Imagine me in a brief conversation with the newly hired replacement executive, who inquires ‘Who was the chucklehead that decided to do it this way?’ and is looking at me with the proverbial hairy eyeball.
Like I said, a rough patch.
It’s at times like this, that the only solace is the bark of an old boxer and the sound of the wind running over my helmet.
***
Mother Nature, fortunately, decided to intervene with a rare bit of good fortune, in marked contrast to the other kind of fortune previously noted.
After a week of temperatures well below Maryland nominal – with highs in the low 20s and lows under 5 degrees f – we saw a rapid swing to unseasonably mild conditions.
Both of my Type 247 Airhead BMW motorcycles had not been winterized in any way. Normally I’ll take them for a good long run, fill their fuel tanks with stabilized fuel, and run the carburetor float bowls dry upon their return to the shop.
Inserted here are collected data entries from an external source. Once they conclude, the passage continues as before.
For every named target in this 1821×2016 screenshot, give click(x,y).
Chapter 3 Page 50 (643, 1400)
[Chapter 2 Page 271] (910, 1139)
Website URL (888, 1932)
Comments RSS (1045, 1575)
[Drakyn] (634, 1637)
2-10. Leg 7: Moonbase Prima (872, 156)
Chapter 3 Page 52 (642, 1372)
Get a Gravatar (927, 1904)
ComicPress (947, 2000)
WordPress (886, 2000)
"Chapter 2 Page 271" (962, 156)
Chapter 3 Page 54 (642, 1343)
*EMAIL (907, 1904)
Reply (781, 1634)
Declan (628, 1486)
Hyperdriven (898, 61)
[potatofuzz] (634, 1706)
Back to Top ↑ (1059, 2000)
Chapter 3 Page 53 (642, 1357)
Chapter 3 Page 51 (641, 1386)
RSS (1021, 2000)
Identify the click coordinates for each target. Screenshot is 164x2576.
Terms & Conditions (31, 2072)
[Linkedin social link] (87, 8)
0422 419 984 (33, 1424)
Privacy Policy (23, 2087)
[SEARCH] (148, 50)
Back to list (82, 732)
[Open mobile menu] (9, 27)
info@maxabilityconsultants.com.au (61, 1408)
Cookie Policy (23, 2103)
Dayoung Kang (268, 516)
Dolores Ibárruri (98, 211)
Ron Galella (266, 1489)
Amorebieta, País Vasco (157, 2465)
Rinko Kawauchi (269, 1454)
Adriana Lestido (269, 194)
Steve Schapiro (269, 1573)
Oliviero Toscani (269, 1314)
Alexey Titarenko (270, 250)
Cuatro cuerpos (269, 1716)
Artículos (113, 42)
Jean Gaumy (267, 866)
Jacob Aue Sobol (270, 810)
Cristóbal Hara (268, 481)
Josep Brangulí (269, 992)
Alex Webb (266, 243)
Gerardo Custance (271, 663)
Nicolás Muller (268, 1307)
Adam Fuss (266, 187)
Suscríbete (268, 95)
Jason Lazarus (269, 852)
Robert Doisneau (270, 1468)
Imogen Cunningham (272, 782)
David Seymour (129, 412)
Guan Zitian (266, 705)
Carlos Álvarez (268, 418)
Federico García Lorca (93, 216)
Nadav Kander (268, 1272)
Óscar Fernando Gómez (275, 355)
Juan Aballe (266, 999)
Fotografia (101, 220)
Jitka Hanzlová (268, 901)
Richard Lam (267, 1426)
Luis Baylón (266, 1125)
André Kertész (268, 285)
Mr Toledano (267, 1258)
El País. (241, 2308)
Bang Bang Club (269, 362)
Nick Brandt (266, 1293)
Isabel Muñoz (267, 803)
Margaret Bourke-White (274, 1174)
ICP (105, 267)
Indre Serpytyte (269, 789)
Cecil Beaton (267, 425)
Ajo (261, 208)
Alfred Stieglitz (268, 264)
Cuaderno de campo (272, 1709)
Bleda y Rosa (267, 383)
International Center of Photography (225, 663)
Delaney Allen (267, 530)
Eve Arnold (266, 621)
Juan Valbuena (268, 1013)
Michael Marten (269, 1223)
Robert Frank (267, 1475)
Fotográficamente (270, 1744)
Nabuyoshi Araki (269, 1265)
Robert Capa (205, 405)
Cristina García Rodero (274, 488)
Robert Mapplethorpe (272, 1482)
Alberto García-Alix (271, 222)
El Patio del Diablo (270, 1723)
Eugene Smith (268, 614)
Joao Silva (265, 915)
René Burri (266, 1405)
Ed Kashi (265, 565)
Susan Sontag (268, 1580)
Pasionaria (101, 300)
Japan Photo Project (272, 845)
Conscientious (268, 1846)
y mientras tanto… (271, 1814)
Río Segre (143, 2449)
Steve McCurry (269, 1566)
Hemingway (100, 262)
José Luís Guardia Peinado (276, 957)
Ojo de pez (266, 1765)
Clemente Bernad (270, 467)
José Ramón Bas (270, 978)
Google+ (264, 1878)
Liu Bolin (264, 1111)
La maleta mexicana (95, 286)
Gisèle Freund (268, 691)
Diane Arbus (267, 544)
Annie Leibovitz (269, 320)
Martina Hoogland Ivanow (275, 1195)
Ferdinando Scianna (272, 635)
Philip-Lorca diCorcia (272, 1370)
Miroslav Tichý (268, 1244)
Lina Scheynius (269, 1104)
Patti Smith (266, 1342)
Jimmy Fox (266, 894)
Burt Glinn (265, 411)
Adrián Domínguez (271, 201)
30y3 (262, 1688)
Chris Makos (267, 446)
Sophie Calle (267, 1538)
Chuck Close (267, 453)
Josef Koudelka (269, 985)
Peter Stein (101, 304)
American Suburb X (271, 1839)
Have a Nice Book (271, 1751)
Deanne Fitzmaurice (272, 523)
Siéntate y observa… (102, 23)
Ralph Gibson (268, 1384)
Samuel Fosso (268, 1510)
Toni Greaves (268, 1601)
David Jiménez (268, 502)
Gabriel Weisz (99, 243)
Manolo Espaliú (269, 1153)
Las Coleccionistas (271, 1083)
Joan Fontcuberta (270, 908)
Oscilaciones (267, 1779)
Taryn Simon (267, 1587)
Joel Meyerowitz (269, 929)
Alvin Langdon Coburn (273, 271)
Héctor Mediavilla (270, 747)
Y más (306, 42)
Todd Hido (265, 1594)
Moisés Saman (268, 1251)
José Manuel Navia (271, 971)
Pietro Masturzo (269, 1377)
In this case though, both my R75/5 and R90S had simply been parked in warm weather, and then it had instantly become winter.
Add that to the list of unanticipated suboptimal events.
I’d put the R90 on the battery charger first thing that morning. Since the average temperature in my garage had likely hovered around 35 degrees for the last 4 weeks straight, and the S had a crankcase of 20W-50 oil that was likely the same flow rate as a bottle of peanut butter at that temperature, the first start was likely to be a bit of a struggle. After the day had warmed up, I pulled a fleece, a buff neck gaiter and my leathers on, and rolled the S out into the light. I aired up the tires, opened the fuel taps, set the enrichener lever, and gave the old girl the button. After about 5 compression strokes without firing, the battery promptly gave it up.
I put the charger back onto the battery, and set the rate to its 10 amp setting, in place of the default 2 amps I normally use. After waiting for 3 minutes or so for the battery to take some meaningful charge, I turned the ignition back on and fired the starter again.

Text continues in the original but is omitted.